Corday's decision to kill Marat was stimulated by her repugnance for the
September Massacres, for which she held Marat responsible.
After 1791, Charlotte lived quietly with her cousin, Mme Le Coustellier de Bretteville-Gouville in Caen. On
9 July 1793, Charlotte left her cousin, carrying a copy of
Plutarch's Parallel Lives under her arm, and took the diligence for Paris, where she took a room at the Hôtel de Providence. She bought a large kitchen knife with a six-inch blade at the
Palais-Royal, and wrote her
Adresse aux Français amis des lois et de la paix ("Speech to the French who are Friends of Law and Peace") which explained the act she was about to commit. She went to Marat before noon on
13 July, offering to inform him about a planned Girondist uprising in Caen. She was turned away, but on a second attempt that evening, Marat admitted her into his presence. He conducted most of his affairs from a
bathtub because of a debilitating skin condition.
Marat copied down the names of the Girondists as Corday dictated them to him. She pulled the knife from her scarf and plunged it into his chest, piercing his
lung, aorta and
left ventricle. He called out,
Aidez, ma chère amie ! ("Help me, my dear friend!") and died.
This is the moment memorialized by
Jacques-Louis David's painting (
illustration, left). The iconic pose of Marat dead in his bath has been reviewed from a different angle in
Baudry's painting of 1860, both literally and interpretively: Corday, rather than Marat, has been made the hero of the action.
A political cover-up was attempted prior to the trial;
Claude François Chauveau-Lagarde, who would later represent
Marie Antoinette, was appointed as defence for Charlotte Corday. The president of the Tribunal ordered him to enter a plea of insanity on his client's behalf, in order to remove any notion of patriotic idealism from the act.
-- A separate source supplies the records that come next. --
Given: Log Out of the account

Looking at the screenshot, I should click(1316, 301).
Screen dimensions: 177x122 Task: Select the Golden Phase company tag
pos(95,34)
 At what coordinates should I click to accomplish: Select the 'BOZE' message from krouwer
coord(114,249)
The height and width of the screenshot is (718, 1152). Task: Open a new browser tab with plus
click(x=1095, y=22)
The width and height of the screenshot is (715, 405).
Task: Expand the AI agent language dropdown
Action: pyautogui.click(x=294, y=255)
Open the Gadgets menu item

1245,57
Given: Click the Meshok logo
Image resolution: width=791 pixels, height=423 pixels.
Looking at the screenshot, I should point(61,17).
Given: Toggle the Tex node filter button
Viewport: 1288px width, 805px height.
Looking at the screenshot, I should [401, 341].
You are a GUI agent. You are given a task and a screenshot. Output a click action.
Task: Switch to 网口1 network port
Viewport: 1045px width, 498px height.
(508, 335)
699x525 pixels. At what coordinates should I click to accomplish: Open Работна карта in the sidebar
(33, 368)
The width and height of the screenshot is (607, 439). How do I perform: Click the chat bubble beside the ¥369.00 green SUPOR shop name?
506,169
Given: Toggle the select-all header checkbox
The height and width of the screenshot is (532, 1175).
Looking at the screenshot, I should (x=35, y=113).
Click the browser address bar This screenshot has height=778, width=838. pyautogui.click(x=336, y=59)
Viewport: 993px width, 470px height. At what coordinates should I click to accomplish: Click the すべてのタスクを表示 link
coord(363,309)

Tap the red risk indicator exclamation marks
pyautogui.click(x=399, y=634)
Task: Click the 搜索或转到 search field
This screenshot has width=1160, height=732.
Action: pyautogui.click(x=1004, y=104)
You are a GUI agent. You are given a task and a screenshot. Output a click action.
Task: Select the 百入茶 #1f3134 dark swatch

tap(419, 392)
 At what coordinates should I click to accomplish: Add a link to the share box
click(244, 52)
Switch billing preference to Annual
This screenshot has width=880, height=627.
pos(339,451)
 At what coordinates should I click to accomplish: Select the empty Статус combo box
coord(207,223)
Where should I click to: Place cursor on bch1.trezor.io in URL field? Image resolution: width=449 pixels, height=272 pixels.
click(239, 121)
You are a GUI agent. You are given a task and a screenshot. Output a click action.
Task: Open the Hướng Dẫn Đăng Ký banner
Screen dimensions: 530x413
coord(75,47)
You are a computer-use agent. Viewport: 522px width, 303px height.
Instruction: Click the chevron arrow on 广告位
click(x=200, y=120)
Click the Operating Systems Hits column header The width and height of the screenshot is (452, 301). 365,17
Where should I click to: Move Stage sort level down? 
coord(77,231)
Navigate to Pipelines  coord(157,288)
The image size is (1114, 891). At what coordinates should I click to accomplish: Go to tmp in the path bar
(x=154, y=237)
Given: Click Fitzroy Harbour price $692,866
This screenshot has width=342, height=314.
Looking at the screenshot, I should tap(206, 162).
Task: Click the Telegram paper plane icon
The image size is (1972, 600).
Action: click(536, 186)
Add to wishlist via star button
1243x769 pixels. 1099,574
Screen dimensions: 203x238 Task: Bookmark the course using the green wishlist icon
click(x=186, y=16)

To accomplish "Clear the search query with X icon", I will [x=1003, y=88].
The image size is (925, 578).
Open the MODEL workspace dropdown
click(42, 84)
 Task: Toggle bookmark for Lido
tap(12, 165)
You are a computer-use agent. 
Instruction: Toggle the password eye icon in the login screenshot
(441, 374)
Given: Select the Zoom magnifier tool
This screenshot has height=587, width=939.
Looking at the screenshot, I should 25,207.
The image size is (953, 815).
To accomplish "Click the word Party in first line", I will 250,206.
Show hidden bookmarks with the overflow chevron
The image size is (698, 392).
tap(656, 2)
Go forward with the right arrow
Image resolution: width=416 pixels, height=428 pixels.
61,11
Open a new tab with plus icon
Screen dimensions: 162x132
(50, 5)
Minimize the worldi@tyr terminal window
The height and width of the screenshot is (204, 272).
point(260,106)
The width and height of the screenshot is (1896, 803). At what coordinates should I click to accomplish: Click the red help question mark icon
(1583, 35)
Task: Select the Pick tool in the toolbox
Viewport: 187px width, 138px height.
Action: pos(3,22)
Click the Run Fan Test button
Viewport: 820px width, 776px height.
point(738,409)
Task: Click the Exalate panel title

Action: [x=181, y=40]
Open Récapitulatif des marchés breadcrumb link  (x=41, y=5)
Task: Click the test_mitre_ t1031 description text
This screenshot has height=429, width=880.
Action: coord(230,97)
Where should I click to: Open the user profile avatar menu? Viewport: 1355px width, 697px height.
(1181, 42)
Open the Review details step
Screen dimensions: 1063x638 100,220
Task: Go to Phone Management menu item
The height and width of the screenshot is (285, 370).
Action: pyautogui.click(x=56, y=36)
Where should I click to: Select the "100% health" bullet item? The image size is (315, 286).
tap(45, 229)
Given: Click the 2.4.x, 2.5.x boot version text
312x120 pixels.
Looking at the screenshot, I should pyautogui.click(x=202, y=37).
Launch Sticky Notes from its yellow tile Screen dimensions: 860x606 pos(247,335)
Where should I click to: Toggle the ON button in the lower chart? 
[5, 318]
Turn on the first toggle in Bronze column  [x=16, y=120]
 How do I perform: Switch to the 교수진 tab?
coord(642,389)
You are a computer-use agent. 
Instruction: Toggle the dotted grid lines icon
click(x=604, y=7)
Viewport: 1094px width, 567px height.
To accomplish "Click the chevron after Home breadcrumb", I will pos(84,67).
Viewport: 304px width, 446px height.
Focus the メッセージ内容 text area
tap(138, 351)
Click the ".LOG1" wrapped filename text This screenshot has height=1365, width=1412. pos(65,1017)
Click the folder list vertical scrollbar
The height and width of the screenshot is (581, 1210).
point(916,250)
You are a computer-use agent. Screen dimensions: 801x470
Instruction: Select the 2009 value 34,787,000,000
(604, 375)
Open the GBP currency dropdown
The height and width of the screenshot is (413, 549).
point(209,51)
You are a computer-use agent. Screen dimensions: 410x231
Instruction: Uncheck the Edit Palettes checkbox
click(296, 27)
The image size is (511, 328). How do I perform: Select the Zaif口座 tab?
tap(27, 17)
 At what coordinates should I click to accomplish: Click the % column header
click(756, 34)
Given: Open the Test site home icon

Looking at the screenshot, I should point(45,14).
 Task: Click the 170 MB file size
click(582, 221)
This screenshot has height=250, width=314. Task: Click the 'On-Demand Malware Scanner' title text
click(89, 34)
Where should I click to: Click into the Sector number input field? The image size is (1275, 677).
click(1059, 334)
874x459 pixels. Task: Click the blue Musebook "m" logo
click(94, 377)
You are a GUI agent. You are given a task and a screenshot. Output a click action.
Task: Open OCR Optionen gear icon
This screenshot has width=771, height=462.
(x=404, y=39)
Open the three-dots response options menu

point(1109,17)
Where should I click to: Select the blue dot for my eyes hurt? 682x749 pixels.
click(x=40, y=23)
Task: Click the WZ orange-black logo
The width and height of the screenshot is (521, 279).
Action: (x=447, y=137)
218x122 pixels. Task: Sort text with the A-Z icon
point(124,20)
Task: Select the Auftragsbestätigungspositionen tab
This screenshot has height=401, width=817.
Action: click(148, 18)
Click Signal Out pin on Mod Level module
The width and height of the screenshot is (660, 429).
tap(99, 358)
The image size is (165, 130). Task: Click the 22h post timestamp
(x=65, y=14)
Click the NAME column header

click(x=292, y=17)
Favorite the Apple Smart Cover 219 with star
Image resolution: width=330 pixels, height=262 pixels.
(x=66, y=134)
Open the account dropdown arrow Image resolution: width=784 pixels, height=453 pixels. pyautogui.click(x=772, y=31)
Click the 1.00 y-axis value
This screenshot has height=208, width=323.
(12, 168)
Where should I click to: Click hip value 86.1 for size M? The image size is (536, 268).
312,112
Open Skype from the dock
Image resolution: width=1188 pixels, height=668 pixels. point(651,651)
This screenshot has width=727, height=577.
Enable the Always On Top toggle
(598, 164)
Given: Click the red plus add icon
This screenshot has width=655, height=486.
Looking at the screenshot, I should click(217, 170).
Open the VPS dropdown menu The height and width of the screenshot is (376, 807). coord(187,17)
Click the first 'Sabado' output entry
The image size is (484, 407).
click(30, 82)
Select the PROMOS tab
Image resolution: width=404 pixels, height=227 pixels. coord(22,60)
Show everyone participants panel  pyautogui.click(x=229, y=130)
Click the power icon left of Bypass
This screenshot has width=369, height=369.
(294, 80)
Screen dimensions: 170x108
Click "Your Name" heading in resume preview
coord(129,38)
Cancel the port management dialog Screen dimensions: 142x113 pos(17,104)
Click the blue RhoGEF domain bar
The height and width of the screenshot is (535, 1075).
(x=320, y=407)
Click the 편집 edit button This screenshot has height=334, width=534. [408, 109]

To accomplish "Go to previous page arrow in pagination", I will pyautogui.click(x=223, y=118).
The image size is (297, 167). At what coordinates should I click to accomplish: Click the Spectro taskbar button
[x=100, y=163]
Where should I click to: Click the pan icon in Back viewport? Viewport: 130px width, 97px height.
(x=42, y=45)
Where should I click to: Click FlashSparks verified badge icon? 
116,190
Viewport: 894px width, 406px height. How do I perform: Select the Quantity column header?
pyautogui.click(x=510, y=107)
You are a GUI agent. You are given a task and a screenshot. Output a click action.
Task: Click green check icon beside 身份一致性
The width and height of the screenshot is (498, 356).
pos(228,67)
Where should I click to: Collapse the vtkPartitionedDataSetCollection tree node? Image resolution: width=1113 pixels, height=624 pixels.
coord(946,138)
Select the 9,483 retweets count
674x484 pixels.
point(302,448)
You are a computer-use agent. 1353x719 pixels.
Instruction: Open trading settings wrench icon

Chauveau-Lagarde, who more than understood Corday's actions, although unable to disobey the Tribunal made a mockery of it with a well-honed piece of equivocal verbiage.
At trial, Corday testified that she had carried out the assassination alone, saying "I killed one man to save 100,000." It was likely a reference to
Maximilien Robespierre's words before the execution of King Louis XVI. Four days after Marat was killed, on
July 17, 1793, Corday was executed under the
guillotine. Immediately upon decapitation, one of the executioner's assistants — a man hired for the day named Legros — lifted her head from the basket and slapped it on the cheek. Witnesses report an expression of "unequivocal indignation" on her face when her cheek was slapped. This slap was considered an unacceptable breach of guillotine etiquette, and Legros was imprisoned for 3 months because of his outburst.
She was promptly autopsied, and announced to have been found a virgin. The body was disposed of in a trench along with other victims of the guillotine; it is uncertain whether the head was interred with her, or retained as a curiosity. It has been suggested that the skull of Corday remained in the possession of the Bonaparte family and their descendants (via the royal marriage of Marie Bonaparte) throughout the twentieth century.
The
assassination did not stop the Jacobins or the Terror: Marat became a martyr, and busts of Marat replaced
crucifixes and religious statues that were no longer welcome under the new regime. The
anti-female stance of many revolutionary leaders was increased by Corday's actions. The Revolution now turned with full force on
Marie Antoinette, the king's imprisoned widow.